Three days into the crisis at a natural gas plant deep in the Sahara, it remained unclear how many had perished in the faceoff between Africa’s most uncompromising militant group and the region’s most ruthless military.

By Friday, around 100 of the 135 foreign workers on the site had been freed and 18 of an estimated 30 kidnappers had been slain, according to the Algerian government, still leaving a major hostage situation centered on the plant’s main refinery.

The government said 12 workers, both foreign and Algerian, were confirmed dead. But the extremists have put the number at 35. And the government attack Thursday on the convoy — as pieced together from official, witness and news media accounts — suggested the death toll could go higher.

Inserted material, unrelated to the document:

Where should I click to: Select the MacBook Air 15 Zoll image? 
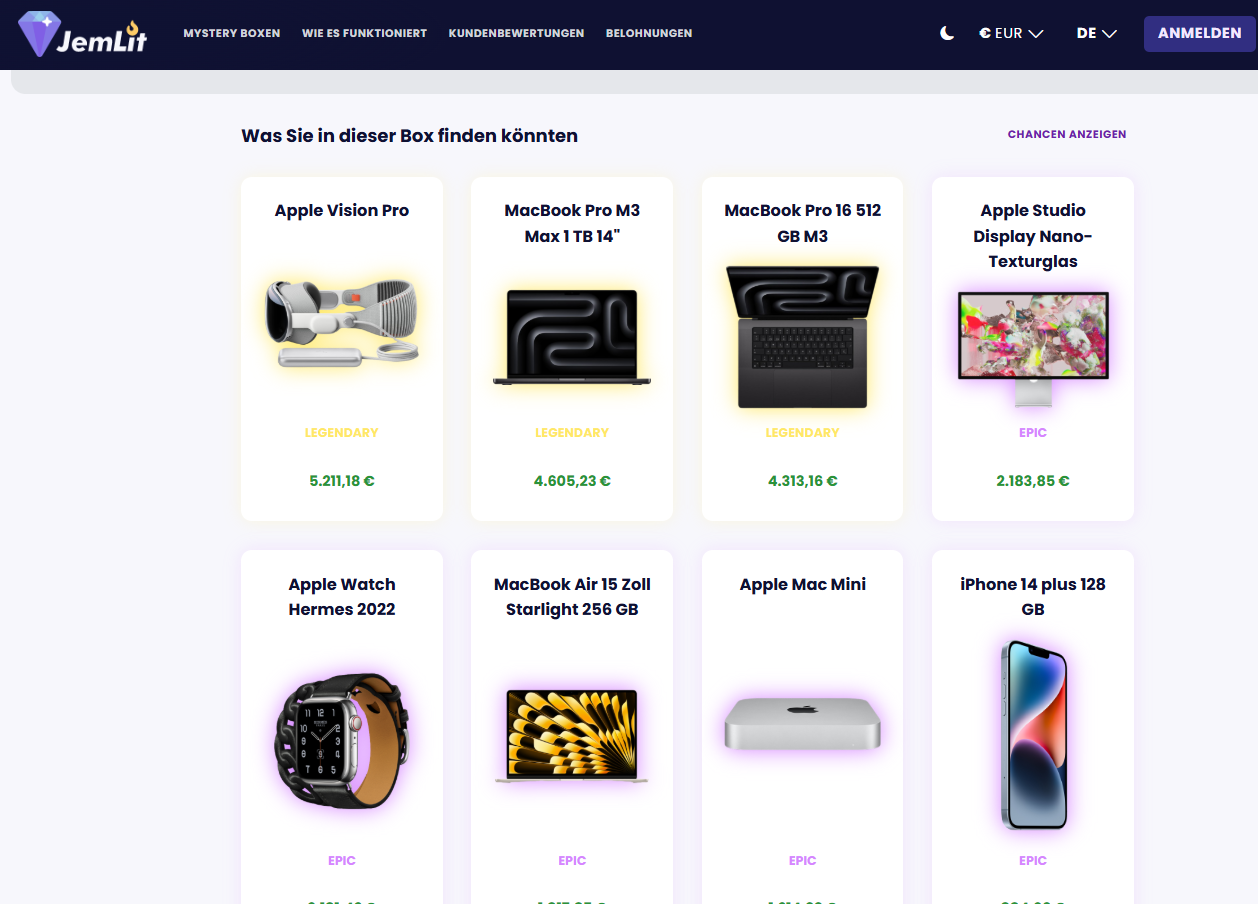(x=572, y=735)
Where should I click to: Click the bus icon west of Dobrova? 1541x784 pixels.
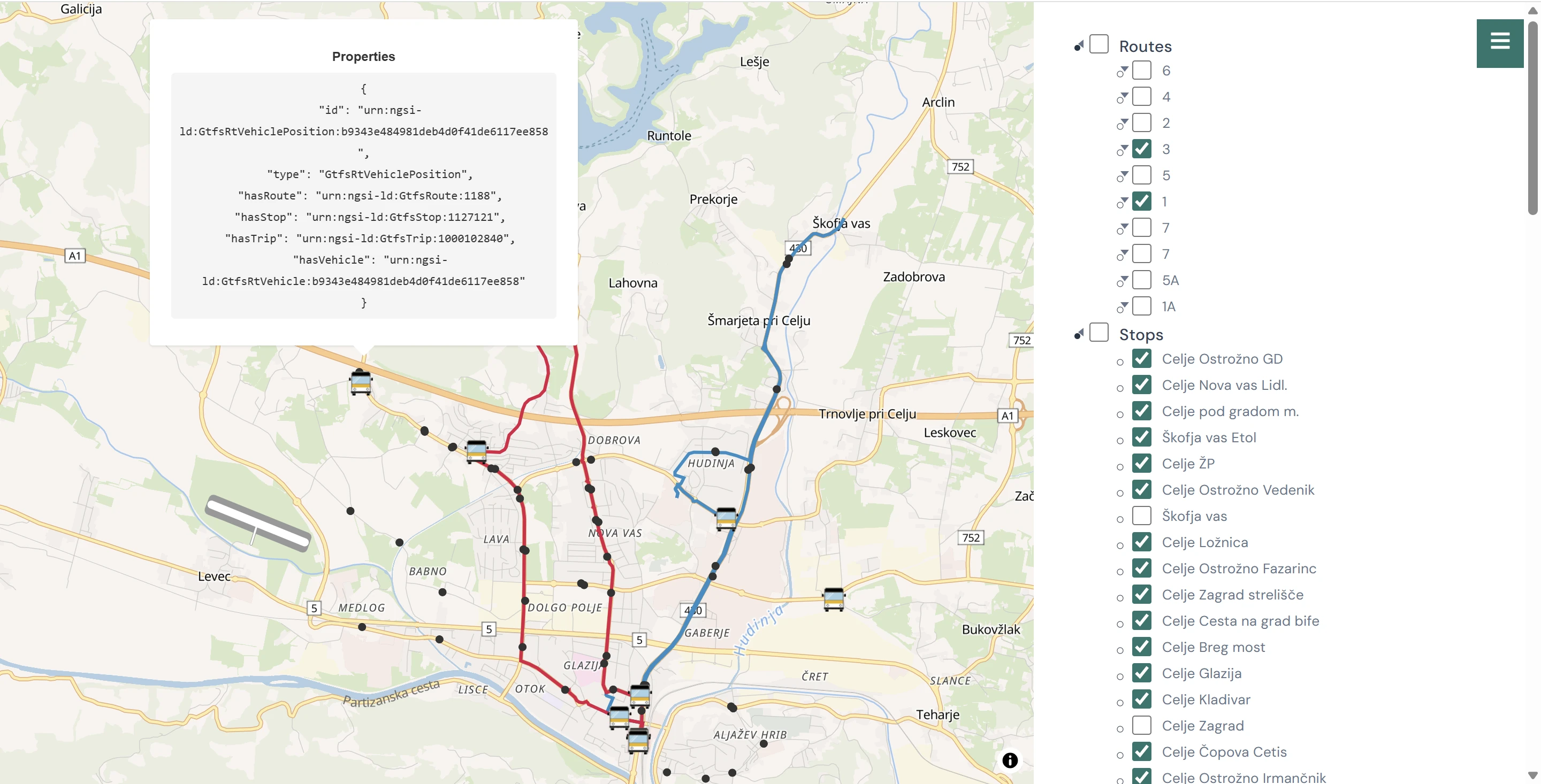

In Washington, U.S. officials said one American — a Texan — was known to have died.

Meanwhile, the al-Qaida-linked Masked Brigade behind the operation offered to trade two American hostages for two terrorists behind bars in the U.S., including the mastermind of the 1993 World Trade Center bombing.

The U.S. rejected the deal out of hand.

“The United States does not negotiate with terrorists,” declared State Department spokeswoman Victoria Nuland.

The Algerian government released few details about the continuing siege at the Ain Amenas plant, which is jointly run by BP, Norway’s Statoil and Algeria’s state-owned oil company. By Friday, however, the outlines of the takeover by Islamic militants were coming into focus.

The attack had been in the works for two months, a member of the Masked Brigade told an online Mauritanian news outlet that often carries al-Qaida-related announcements. The band of attackers included militants from Algeria, Mali, Egypt, Niger, Mauritania and Canada, he said.

He said militants targeted Algeria because they expected the country to support the international effort to root out extremists in neighboring Mali.

Instead of passing through Algeria’s relatively well-patrolled deserts, the attackers came in from southern Libya, where there is little central government and smugglers have long reigned supreme, according to Algeria’s Interior Minister Daho Ould Kabila.

He said the attackers consisted of about 30 men armed with rocket launchers and machine guns and under the direct supervision of the Masked Brigade’s founder himself, Moktar Belmoktar, a hardened, one-eyed Algerian militant who has battled the Algerian government for years and has built a Saharan smuggling and kidnapping empire linked to al-Qaida.